Sakobi is a 1998 Nigerian fantasy horror film directed and produced by Zeb Ejiro. The film stars Saint Obi and Susan Patrick, alongside Tony Umez, Edith Ujay, Sunday Omobolanle, Patience Oghre, Basorge Tariah Jr., and Zik Zulu Okafor. In the film, a snake girl entices a man named Frank Davies into using his daughter for a ritual. He faces the consequences of his actions alongside his wife.

== Plot ==
A young man named Frank Davies is introduced to Sakobi by his friend Patrick due to Frank's desperation for wealth. Sakobi, who belongs to the cult of Kongodis and worships the goddess known as the Mighty Serpent, instructs Frank to sacrifice his only daughter, Hope, for rituals. Another condition set by Sakobi is that Frank must marry her, which leads Frank to abandon his family. In the end, the goddess rejects the sacrifice of Hope and curses Frank with a short life.
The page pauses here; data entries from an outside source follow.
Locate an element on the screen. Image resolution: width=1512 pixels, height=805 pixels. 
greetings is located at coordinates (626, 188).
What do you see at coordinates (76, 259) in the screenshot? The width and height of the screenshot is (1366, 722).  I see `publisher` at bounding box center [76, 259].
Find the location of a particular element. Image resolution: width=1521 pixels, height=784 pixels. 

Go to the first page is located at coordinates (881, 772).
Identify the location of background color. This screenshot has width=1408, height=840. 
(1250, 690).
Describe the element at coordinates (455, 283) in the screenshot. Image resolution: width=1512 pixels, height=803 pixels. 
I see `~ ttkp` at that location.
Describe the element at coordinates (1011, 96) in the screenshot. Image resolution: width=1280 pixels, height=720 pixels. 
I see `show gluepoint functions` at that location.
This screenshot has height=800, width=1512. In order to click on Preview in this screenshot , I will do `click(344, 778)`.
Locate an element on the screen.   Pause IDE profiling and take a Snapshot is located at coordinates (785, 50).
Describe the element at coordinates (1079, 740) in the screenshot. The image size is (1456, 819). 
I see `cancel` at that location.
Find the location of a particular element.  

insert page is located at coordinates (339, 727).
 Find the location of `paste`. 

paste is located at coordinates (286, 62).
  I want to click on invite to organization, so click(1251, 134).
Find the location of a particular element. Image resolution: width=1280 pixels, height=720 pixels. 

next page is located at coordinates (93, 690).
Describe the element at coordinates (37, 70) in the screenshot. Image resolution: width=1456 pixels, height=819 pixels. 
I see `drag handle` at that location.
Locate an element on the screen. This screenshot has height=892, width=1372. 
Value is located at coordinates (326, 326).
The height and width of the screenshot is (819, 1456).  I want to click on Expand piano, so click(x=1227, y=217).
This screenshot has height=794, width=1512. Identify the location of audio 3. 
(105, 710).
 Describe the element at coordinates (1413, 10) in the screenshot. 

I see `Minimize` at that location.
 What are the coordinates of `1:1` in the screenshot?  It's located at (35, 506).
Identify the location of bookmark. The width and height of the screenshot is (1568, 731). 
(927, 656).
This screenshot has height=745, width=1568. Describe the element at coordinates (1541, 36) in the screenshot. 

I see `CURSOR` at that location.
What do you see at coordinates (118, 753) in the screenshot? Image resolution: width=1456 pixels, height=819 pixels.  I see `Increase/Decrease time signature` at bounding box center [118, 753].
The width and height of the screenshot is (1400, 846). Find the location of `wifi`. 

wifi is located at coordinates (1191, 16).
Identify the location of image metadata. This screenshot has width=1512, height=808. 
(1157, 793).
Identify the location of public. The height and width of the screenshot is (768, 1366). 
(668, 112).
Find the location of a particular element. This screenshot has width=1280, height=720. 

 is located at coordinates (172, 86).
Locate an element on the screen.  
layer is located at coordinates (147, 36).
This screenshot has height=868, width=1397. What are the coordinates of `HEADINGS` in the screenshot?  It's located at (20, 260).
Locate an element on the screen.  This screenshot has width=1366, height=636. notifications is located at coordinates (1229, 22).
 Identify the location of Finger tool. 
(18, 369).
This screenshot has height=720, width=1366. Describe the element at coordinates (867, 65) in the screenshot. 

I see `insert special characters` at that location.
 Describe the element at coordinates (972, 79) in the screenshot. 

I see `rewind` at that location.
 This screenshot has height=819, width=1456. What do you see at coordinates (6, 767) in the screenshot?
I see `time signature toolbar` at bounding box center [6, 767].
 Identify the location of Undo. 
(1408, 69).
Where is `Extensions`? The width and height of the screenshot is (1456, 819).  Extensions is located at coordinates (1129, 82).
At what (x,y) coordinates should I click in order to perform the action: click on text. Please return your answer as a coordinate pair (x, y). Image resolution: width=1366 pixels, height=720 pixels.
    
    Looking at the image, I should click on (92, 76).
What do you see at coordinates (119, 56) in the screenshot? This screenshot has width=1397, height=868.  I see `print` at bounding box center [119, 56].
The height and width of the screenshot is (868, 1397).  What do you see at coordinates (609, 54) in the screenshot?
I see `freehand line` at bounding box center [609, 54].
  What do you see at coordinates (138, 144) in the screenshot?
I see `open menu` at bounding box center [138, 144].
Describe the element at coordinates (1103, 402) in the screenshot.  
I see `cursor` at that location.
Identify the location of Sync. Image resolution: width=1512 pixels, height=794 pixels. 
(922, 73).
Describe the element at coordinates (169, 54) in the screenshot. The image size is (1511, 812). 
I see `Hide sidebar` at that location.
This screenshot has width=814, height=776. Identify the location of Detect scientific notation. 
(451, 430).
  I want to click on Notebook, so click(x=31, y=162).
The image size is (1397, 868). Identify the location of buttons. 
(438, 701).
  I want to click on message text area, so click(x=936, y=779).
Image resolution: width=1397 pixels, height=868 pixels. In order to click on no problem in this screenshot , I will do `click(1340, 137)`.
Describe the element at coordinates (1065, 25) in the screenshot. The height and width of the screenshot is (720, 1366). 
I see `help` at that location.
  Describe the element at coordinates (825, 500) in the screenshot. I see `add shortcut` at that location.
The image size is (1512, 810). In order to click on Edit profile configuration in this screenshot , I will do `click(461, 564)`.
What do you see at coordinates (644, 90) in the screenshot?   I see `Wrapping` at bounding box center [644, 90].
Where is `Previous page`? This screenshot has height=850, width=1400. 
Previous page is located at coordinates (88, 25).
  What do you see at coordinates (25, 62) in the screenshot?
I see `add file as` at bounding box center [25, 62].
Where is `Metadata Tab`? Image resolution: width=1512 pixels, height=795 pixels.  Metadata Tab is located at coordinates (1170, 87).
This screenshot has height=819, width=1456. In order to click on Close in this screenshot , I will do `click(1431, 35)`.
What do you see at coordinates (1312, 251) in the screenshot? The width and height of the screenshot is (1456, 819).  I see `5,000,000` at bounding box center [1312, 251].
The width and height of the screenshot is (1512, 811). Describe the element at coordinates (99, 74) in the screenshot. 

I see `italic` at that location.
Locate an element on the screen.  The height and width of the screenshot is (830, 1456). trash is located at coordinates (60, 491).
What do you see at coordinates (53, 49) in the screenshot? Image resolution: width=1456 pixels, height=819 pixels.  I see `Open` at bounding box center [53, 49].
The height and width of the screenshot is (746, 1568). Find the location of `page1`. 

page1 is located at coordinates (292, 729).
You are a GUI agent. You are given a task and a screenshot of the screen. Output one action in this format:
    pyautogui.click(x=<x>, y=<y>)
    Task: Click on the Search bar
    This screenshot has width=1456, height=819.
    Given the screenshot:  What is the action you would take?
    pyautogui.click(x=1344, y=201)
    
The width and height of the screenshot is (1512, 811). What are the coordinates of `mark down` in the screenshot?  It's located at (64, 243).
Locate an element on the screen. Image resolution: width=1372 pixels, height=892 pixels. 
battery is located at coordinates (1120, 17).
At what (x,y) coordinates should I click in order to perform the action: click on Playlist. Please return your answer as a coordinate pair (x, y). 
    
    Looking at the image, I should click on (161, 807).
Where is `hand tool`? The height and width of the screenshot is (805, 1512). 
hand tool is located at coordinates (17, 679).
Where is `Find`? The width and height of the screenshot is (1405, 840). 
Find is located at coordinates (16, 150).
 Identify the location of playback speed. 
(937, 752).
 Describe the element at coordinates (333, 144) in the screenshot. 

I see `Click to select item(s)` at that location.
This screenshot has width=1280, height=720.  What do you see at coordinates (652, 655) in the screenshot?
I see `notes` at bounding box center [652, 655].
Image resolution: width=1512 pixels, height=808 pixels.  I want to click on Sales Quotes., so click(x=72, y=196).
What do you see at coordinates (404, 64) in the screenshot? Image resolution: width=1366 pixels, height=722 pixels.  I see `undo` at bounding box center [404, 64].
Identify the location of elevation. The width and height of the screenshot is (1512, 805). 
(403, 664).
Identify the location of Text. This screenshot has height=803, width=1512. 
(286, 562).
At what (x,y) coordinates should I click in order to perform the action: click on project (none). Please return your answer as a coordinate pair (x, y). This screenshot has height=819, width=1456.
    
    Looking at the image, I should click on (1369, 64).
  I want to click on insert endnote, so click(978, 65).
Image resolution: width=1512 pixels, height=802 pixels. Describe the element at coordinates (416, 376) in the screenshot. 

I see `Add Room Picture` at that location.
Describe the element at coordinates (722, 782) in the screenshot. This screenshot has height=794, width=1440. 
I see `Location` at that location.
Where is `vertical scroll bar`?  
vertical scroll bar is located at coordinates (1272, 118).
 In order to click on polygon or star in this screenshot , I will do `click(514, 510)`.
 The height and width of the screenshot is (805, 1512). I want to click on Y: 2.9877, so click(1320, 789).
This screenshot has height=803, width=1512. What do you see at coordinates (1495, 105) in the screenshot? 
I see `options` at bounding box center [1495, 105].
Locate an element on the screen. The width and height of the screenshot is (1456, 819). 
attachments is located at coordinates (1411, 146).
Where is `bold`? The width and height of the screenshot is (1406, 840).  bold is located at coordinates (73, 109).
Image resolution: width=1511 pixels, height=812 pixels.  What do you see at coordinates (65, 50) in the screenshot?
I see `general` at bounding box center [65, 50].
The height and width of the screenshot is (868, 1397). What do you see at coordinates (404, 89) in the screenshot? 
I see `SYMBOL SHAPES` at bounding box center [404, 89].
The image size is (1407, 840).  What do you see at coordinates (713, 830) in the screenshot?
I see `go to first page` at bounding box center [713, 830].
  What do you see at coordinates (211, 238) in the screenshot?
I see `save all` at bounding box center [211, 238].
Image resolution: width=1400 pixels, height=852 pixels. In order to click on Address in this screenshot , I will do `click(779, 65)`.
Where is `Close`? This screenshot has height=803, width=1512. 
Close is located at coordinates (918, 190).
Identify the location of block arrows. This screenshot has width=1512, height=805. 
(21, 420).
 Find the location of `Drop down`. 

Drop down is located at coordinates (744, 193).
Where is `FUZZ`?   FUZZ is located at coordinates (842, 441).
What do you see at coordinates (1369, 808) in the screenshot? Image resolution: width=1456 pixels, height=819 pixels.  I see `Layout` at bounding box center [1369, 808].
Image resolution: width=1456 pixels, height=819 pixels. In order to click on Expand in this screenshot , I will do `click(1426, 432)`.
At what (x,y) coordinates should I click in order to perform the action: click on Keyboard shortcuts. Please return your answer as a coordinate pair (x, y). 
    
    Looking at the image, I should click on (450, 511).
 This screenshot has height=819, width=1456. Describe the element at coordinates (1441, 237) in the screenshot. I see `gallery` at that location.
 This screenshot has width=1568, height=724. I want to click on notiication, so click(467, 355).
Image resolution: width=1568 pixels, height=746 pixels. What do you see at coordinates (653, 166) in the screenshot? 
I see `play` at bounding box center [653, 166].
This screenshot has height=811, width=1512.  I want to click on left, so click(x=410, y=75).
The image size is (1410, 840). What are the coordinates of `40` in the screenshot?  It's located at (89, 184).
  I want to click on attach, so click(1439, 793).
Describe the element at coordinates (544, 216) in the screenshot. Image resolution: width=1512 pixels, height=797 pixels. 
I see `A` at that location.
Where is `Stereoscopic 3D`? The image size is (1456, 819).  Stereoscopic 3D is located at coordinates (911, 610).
When Frank attempts to appease the gods through a native doctor, Sakobi, the snake girl, swallows him after the native doctor vanishes.

== Cast ==
- Saint Obi as Frank Davies
- Susan Patrick as Sakobi
- Princess Akor as Sakobi's mother
- Emmanuel Frank as Sakobi's father
- Dusty Edet as Native Doctor
- Patience Oghre as Nene
- Gloria Ogunjiofor as Dora Davies
- Domitilla Oleka as Mighty Serpent
- Tony Umez as Patrick
- Mimi Ejiro as Hope Davies
The film was released on August 5 1998

The film also featured Edith Ujay, Sunday Omobolanle, Zik Zulu Okafor and Basorge Tariah Jr. in supporting roles.